St Albans

Most of my possessions are in storage at the moment and I must admit, I’m beginning to miss them. My plants and pots, though, are divided between my mum and my sister’s gardens, so I see them quite frequently. Sometimes I catch myself thinking, ‘Oh, that’s a nice pot’, only to realise that it actually belongs to me.

The pot in the foreground is mine, and Mum has filled it with some hyacinths that look perfect now, just before they come out fully. The metal ball to the right was a birthday present a few years ago. It’s one of my favourite things – it somehow looks at home in any setting. It came from the Duchy of Cornwall Nursery.

The pot behind belongs to my mum. It contains a hellebore and some kind of bright pink heather – they look pretty good together. In fact the whole patio was looking pretty good, despite my mum’s dire warnings, as ever, that the garden was looking ‘terrible’.

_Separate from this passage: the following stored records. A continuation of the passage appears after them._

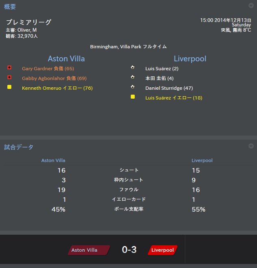
Task: Open the Aston Villa team heading link
Action: 66,58
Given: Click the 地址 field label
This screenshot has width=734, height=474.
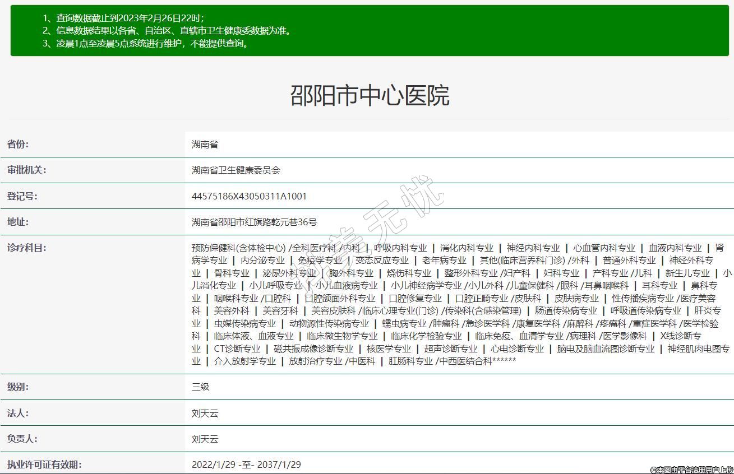Looking at the screenshot, I should (x=18, y=222).
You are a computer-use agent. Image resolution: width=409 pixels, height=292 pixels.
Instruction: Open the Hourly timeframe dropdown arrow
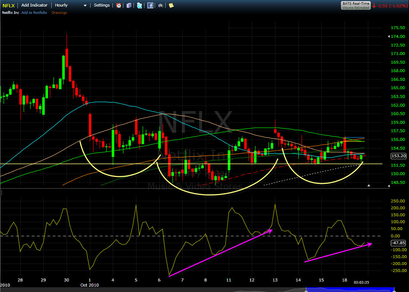click(85, 5)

I wonder if, when the time comes, I’ll actually get my containers back. They look quite at home in their new abodes and I’ll feel a bit mean reclaiming them. I can’t see my sister giving up my nice wooden wine boxes without a fight, and Mum is pretty attached to the metal ball… On the other hand there are some piddly pots I don’t want back, because if there’s one thing that I’ve learned about gardening in containers is that it’s best to go big. I’ve got a feeling, though, that only taking back the pots that I still like and leaving the rest is NOT going to be an option as far as the Peerless gardeners are concerned…

Phlox Flowers

South Bank

The other day, I bade a sad farewell to my colleague Vicky, who is going to work at Vogue. I am going to miss her terribly, but at least I can now leave a cup of tea unattended without her adding brown sauce or some other noxious substance to it behind my back.

Anyway, Vicky got given a lovely bouquet from Jamie Aston, just down the road from the office. But she mentioned in passing that the best flowers she’s ever received (Vicky clearly gets more bunches of flowers than I do) came from Phlox Flowers on the South Bank.

That turned out to be a handy piece of info, as I was on the lookout for some Mother’s Day flowers and Phlox is very near where I live. In fact I walk past it several times a week but had hardly noticed it – there are very few flowers outside.

Inside, though, its a completely different story. Huge buckets of sumptuous flowers fill two walls, waiting to be made into bouquets, and wrapping papers and ribbons in every hue fill another. In the centre is a big table where the bouquets are made up. I bought a bunch of beautiful red ranunculus, and they looked even more stunning once they’d been wrapped in red and green tissue paper and tied with twine.

It turns out that Phlox doesn’t really need to attract passing trade as it gets most of its business from the nearby ITV studios, theatres and magazine companies. Although a few more pots like this one still wouldn’t go amiss outside – things are pretty dreary around the back of the South Bank.

Hellebores and silver birch

Royal College of Physicians

I’ve seen silver birches underplanted with all kinds of things – snowdrops, anemones, cyclamen, bluebells etc – but never hellebores for some reason. The combination works so well – the pristine white of the petals complements the dazzling trunks of the small grove of Betula utilis ‘Jacquemontii’ trees perfectly.

This is a clever bit of planting. The hellebores will flower for a while yet, and will then give way to foxgloves. And that’s it. Simple, but very effective.

Let them eat cake


A friend of mine once spent some time at a monastery in southern France where the monks lived in silence. They were allowed to speak when it was their turn to welcome passing travellers – and when it was their turn, they couldn’t stop talking. By the end of his stay Gérard was desperate for some peace and quiet.

I was reminded of this story at La Musée de la Vie Romantique in Paris last weekend. It’s free to get in and was virtually deserted, so the receptionist had very little to do. She checked we had the right leaflets, fretted over some audio guides, described in detail where the toilets were and talked us through every item for sale in the tiny shop.

Needless to say what I was most interested in was the sign saying ‘Thés dans le jardin’, but the receptionist didn’t have anything to say about that. There were no teas in the garden – they don’t start until early summer. This was a shame because the newly renovated Winter Garden, attached to the house, would have been the perfect setting in which to nibble cake, sip tea and shelter from the cold. I can’t imagine a ‘refreshments in summer only’ rule going down very well with in England – a historic house without a tearoom is like a ship without a sail.

But I digress. I’ve always loved the idea of a winter garden, or a conservatory, or a room like Andie McDowell’s in Green Card – a place to go for light, warmth and greenery when it’s cold outside. I love the design of this one, with its sloping roof and green paint – it manages to look classic yet contemporary. I wouldn’t have a grotto in mine, though, and I’d pack it with a hell of a lot more plants.